Как вы сами себе представляете, отец Поль почувствовал ужас и некоторую растерянность. Он пошел к Бруно Пелфору, который был самым богатым и самым важным человеком в Кассера, и вместе они обратились за помощью к другим жителям. Было решено снарядить отряд для осмотра места преступления и переноски останков. Были собраны разнообразные крестьянские инструменты, призванные послужить оружием на случай засады. По совету Гийома, они захватили с собой мешки и корзины. Затем четырнадцать человек, прихватив серпы, лопаты и колья, которыми погоняют мулов, отправились к форту.

Они вернулись много позже, преследуемые роем мух.

— Это было ужасно, — рассказывал мне отец Поль. — Запах был невыносимый. Некоторые из тех, кто подбирал куски… заболели. Их рвало. Другие говорили, что это работа дьявола, и были очень напуганы. Потом мешки и корзины сожгли. Никто не хотел забирать их обратно.

— А о женщинах не вспомнили?

— Ах да, мы подумали о них. Мы боялись, что с ними сделали то же самое. Но никто не хотел идти туда.

— Но кое-кто все-таки отважился?

— Да. Когда мы вернулись в деревню, я послал записку прево в Разье. У него там маленький гарнизон — очень маленький. Он прибыл вместе с солдатами, и они отправились в форт.

Между тем разгорелся спор по поводу того, как поступить с останками. Было установлено, что это мужские останки, и большинство жителей деревни сошлось во мнении, что они принадлежат отцу Августину и его спутникам. Но полной уверенности в этом все-таки не было, поскольку ни одной головы не нашли. Некоторые другие части тел тоже отсутствовали, и на ходивших туда посыпались упреки за то, что они не все принесли.

Однако отец Поль заявил, что все наличествующие там части они подобрали. Он сам тщательно за этим проследил.

— Если чего-то не хватает, то нужно искать в других местах, — сказал он. — Возможно, в лесу. Следует пустить туда собак.

— Но не сейчас, — сказал Бруно. — Нужно дождаться солдат.

— Да. Нужно дождаться, — согласился отец Поль.

Потом кто-то спросил у него, что им делать с уже имеющимися частями, и спор вспыхнул снова. Один человек предложил немедленно их захоронить, но его слова заглушили криками. Как можно хоронить половину тела, когда вторая половина лежит где-то в лесу? Кроме того, эти тела — собственность Святой палаты. Святая палата, без сомнения, потребует их себе. До той поры их необходимо хранить.

— Как вы можете такое говорить? — возразила мать Гийома. — Их не сохранишь. Это же не солонина. Даже здесь чувствуется, как они воняют.

— Попридержи язык! — прикрикнул отец Поль. Он был потрясен, ибо из всех жителей деревни он один был близко знаком с отцом Августином. (Я впоследствии узнал, что, увидав место убийства, он рухнул на колени и некоторое время не мог подняться.) — Не смей так говорить! Они все-таки люди, как бы дико с ними ни расправились.

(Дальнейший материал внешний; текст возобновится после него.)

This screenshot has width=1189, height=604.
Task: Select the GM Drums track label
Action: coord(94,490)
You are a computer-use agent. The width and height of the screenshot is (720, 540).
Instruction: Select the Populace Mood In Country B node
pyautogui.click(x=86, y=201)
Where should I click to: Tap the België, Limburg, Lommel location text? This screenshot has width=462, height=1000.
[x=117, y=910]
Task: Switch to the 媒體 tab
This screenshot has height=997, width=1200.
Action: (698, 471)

Повисла долгая тоскливая тишина. Потом один крестьянин сказал:

— Может, нам и вправду засолить их — ну, как свинину?

И все начали с опаской переглядываться. Предложение звучало почти кощунственно, но, с другой стороны, что еще оставалось делать? В конце концов, даже отец Поль вынужден был признать, что выбор лежит между солением и копчением. Итак, с большой неохотой, он дал свое добро на применение соли, после чего разгорелся спор о том, кому этим заниматься и кому жертвовать свои бочки, ибо никто не стремился возложить на себя столь неприятные обязанности.

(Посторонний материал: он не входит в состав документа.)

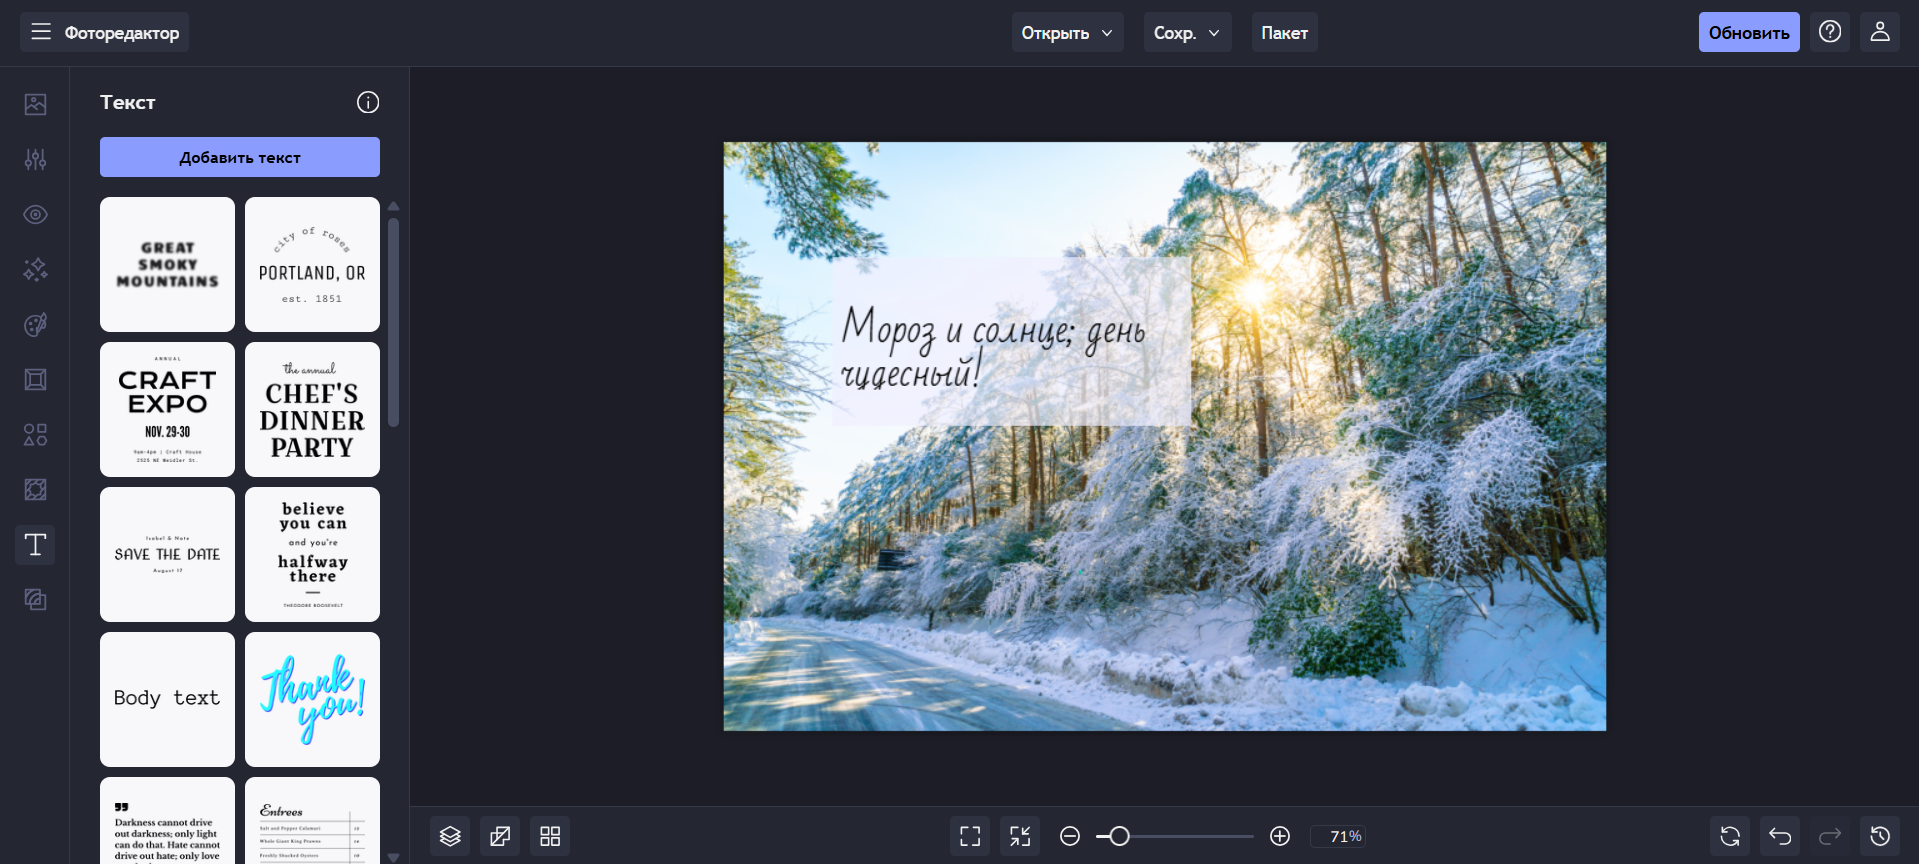1919x864 pixels.
Task: Open the Frames tool in sidebar
Action: pyautogui.click(x=35, y=379)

Одна женщина даже заявила, что это долг отца Поля, раз уж он, как и инквизитор, слуга Божий.

Но отец Поль покачал головой.

— Я должен отправляться в Лазе, — заметил он. — Я должен сообщить отцу Бернару.

И все согласились, что сей труд действительно подобает исполнить священнику, хотя и уговаривали его повременить до прибытия прево, Этоля де Коза, с тем чтобы позаимствовать его лошадь. Кюре, однако, желал отправиться в путь как можно быстрее.

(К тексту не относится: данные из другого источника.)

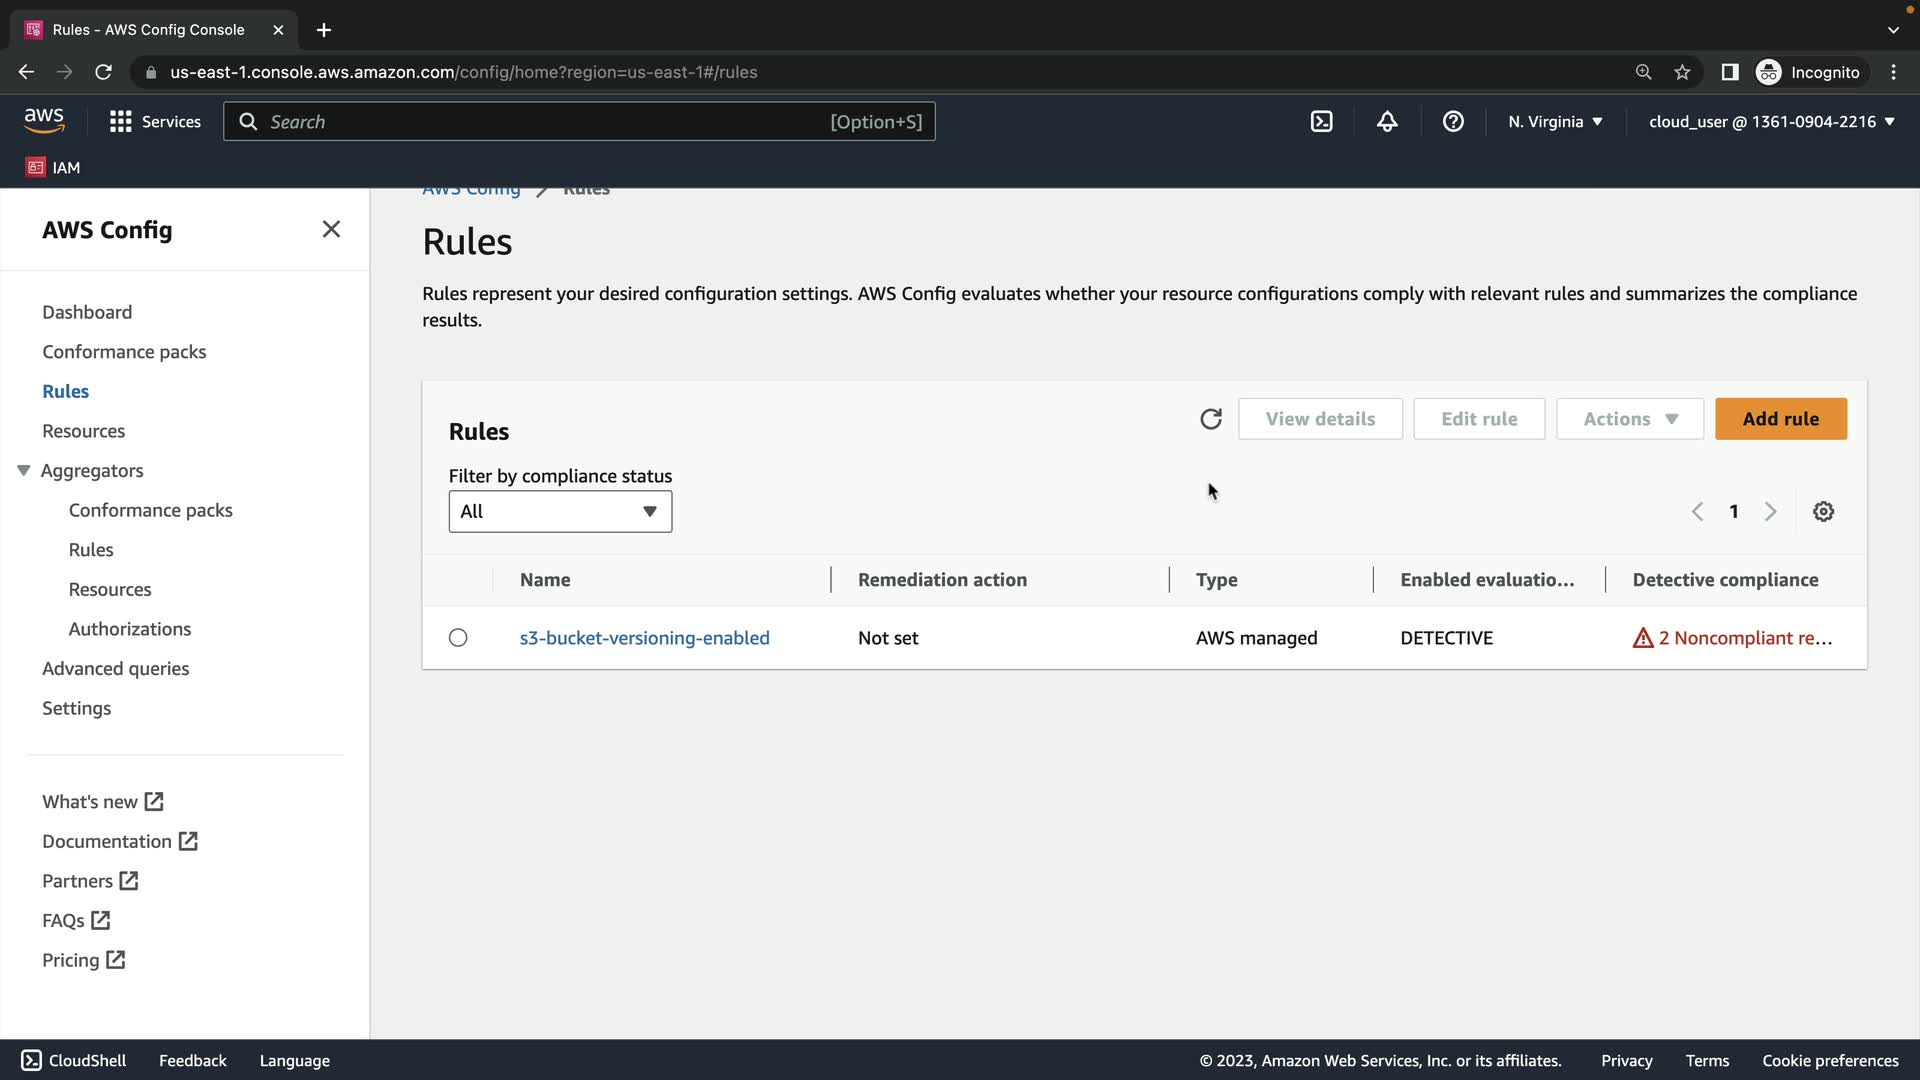Open the notifications bell
The height and width of the screenshot is (1080, 1920).
(x=1387, y=122)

— Если прево захочет выслать вслед за мной лошадь, то лошадь меня нагонит, — сказал он. — Я должен спешить, потому что если я пойду прямо сейчас, то буду в Лазе до захода солнца.

Он решил взять с собой сына Бруно, Эмери, и вскоре они вышли, прихватив скромный запас вина, хлеба и сыра. Путники отошли совсем недалеко, когда их нагнал один из солдат прево, верхом на лошади, которую он передал отцу Полю, то есть ясно было, что Этоль прибыл в Кассера спустя краткое время после ухода кюре. Верхом отец Поль не нуждался в компании, поэтому он поехал один, а Эмери и солдат вернулись обратно.